I think the Parable of the Sower in Chapter 4 of the Gospel of Mark shows the way he feels about the crowds he attracts. You can read it in Mark 4: 1-9. Sowing grain in that day was done by throwing it from right to left by hand. Because of that there was no control over where the actual seeds landed on the ground. Jesus says some seed fell on pathways and the birds came and ate it. Some seed fell on rocky ground where there was not enough soil to support it and when it came up it had shallow roots and the sun scorched it and killed it. Some seed fell among thorns and weeds and they choked it the plant out before it could get established. But some seed fell on good soil and it brought forth grain that multiplied it one hundredfold.

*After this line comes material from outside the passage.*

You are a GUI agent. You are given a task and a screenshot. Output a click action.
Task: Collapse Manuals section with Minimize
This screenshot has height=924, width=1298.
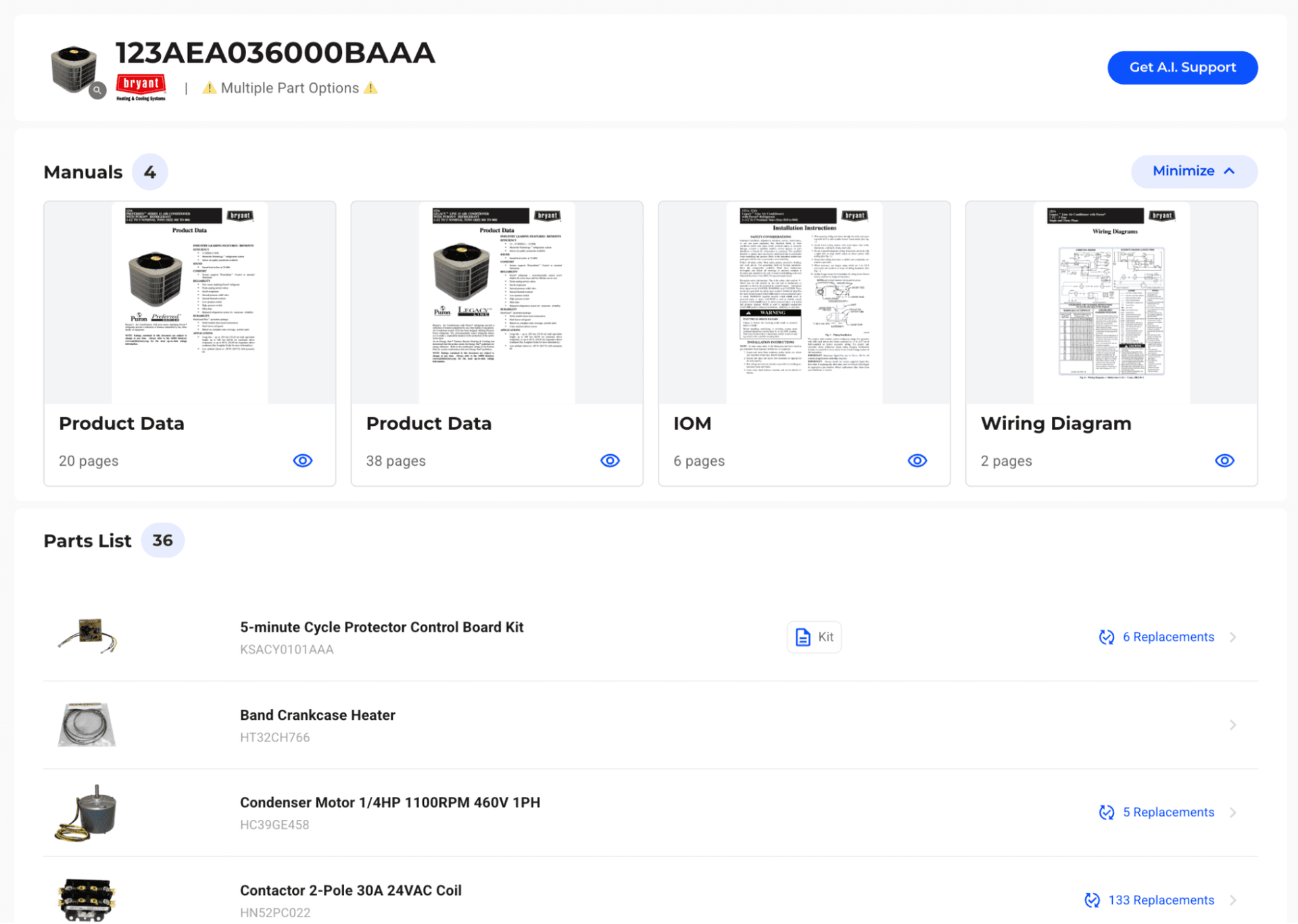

Jesus saw the crowds to whom he sought to proclaim the good news of the Kingdom of God in the same way. Only a small portion of the crowd would actually be transformed by the good news of the Kingdom of God. The rest would let other things choke it out of their lives and die unchanged. Thus I feel Jesus was not impressed with numbers but with changes in the lives of people who heard him.
With the above in mind, now we need to look at what makes a church successful today. I think the answer to my question “Is Bigger Better?” as it pertains to churches is this: it is not size alone that leads to success of any church, large or small, but it is its ability to follow Jesus and in doing so transform the lives of those who are a part of that church and those who that church reaches out to. The measure of a church’s success is the number of lives that have been changed and transformed due to its proclamation both in word and in deed of the Kingdom of God. The successful church is the “good soil” in the Parable of the Sower” that brings forth transformation of people’s lives and nurtures their growth in relationship to God and God’s Kingdom.. A successful church, regardless of the names on the roster, changes people into devoted followers of Jesus and his teachings as they live their lives each day. Small churches can be just as successful as large churches in changing people’s lives as they live the great commandment to love God and neighbor as yourself.” Sometimes because small churches are more personal, they are able to live this better than those with thousands on their membership roster.
It is not the numbers, but what happens to the lives of the people who are the numbers that indicates success for a church. The early church was made up of house churches with small numbers—but they changed the world by living their faith every day, even in the face of persecution and death!